The example interface 2200 also includes example interface panel 2214 to display historical compliance measurements in a list. Accordingly, the example interface panel 2214 includes compliance state (or status) indicators 2216 and severity indicators 2218 for the corresponding rules 2220. The example interface panel 2214 also includes the policy 2222 (sometimes referred to as “standard”) to which each of the rules 2220 correspond and a timestamp 2224 indicative of when the compliance measurement was made. The example interface panel 2214 includes a change indicator 2226 to indicate when a change in compliance for a rule 2220 is measured. In the illustrated example, the rule 2230 is selected and a popup panel 2228 displays detailed information regarding the compliance assessment. In the illustrated example, the reporter 318 retrieves detailed information regarding the rule from the example policy database 310 (FIG. 3) (e.g., the “standard” (e.g., the policy), the “rule,” the “severity” level, the check “test” and the “expected value” (e.g., the check state). The example reporter 318 may retrieve the “found” state (e.g., the computing resource state) from the example results database 312 (FIG. 3).

FIG. 23 illustrates an example interface 2300 to display assessment results for a policy. For example, the reporter 318 (FIG. 3) may retrieve assessment results from the example results database 312 (FIG. 3). In the illustrated example, the interface 2300 includes a details panel 2302 providing assessment results for compliance of the computing resource 2304 (e.g., the Bronze Datacenter) with the policy 2306 (e.g., the VM Hardening Guide 5.1). The example details panel 2302 includes a timeline 2308 and a results list 2310. In the illustrated example, the example timeline 2308 projects compliance measurements 2312 over a thirty day period. For example, the reporter 318 may process compliance scores retrieved from the example scores database 314 (FIG. 3) and/or the example score comparator 920 (FIG. 9) to identify trends in compliance measurements. The example reporter 318 may then predict compliance measurements 2312 over a time period of interest. In the illustrated example of FIG. 23, the results list 2310 is a filtered list of assessment results.
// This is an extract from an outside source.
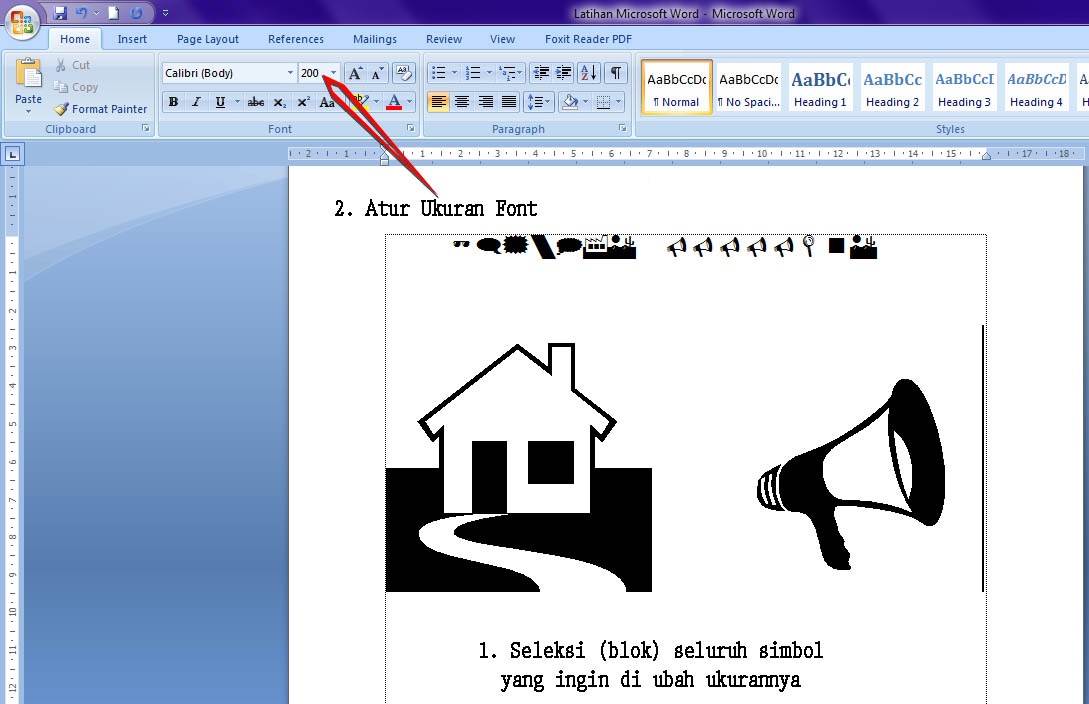Open the Foxit Reader PDF tab
1089x704 pixels.
click(x=588, y=38)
For example, the results list 2310 only includes assessment results indicative of compliance failures 2314 for rules with a critical severity level 2316. Thus, the example results list 2310 may display a combination of assessment results corresponding to a compliance state 2314 that is selected (e.g., compliance failures, compliance successes, compliance unknown, and/or compliance inapplicable) and a rule severity level (e.g., critical, non-critical, etc.).
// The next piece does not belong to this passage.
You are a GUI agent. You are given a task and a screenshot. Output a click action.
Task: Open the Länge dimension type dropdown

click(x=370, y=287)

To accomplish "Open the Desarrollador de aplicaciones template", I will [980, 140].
As mentioned above, the example processes of FIGS. 4, 6, 7, 10-14, 16 and 17 may be implemented using coded instructions (e.g., computer and/or machine-readable instructions) stored on a tangible computer readable storage medium such as a hard disk drive, a flash memory, a read-only memory (ROM), a compact disk (CD), a digital versatile disk (DVD), a cache, a random-access memory (RAM) and/or any other storage device or storage disk in which information is stored for any duration (e.g., for extended time periods, permanently, for brief instances, for temporarily buffering, and/or for caching of the information). As used herein, the term tangible computer readable storage medium is expressly defined to include any type of computer readable storage device and/or storage disk and to exclude propagating signals and transmission media. As used herein, “tangible computer readable storage medium” and “tangible machine-readable storage medium” are used interchangeably. Additionally or alternatively, the example processes of FIGS. 4, 6, 7, 10-14, 16 and 17 may be implemented using coded instructions (e.g., computer and/or machine-readable instructions) stored on a non-transitory computer and/or machine-readable medium such as a hard disk drive, a flash memory, a read-only memory, a compact disk, a digital versatile disk, a cache, a random-access memory and/or any other storage device or storage disk in which information is stored for any duration (e.g., for extended time periods, permanently, for brief instances, for temporarily buffering, and/or for caching of the information). As used herein, the term non-transitory computer readable medium is expressly defined to include any type of computer readable storage device and/or storage disk and to exclude propagating signals and transmission media. As used herein, when the phrase “at least” is used as the transition term in a preamble of a claim, it is open-ended in the same manner as the term “comprising” is open ended.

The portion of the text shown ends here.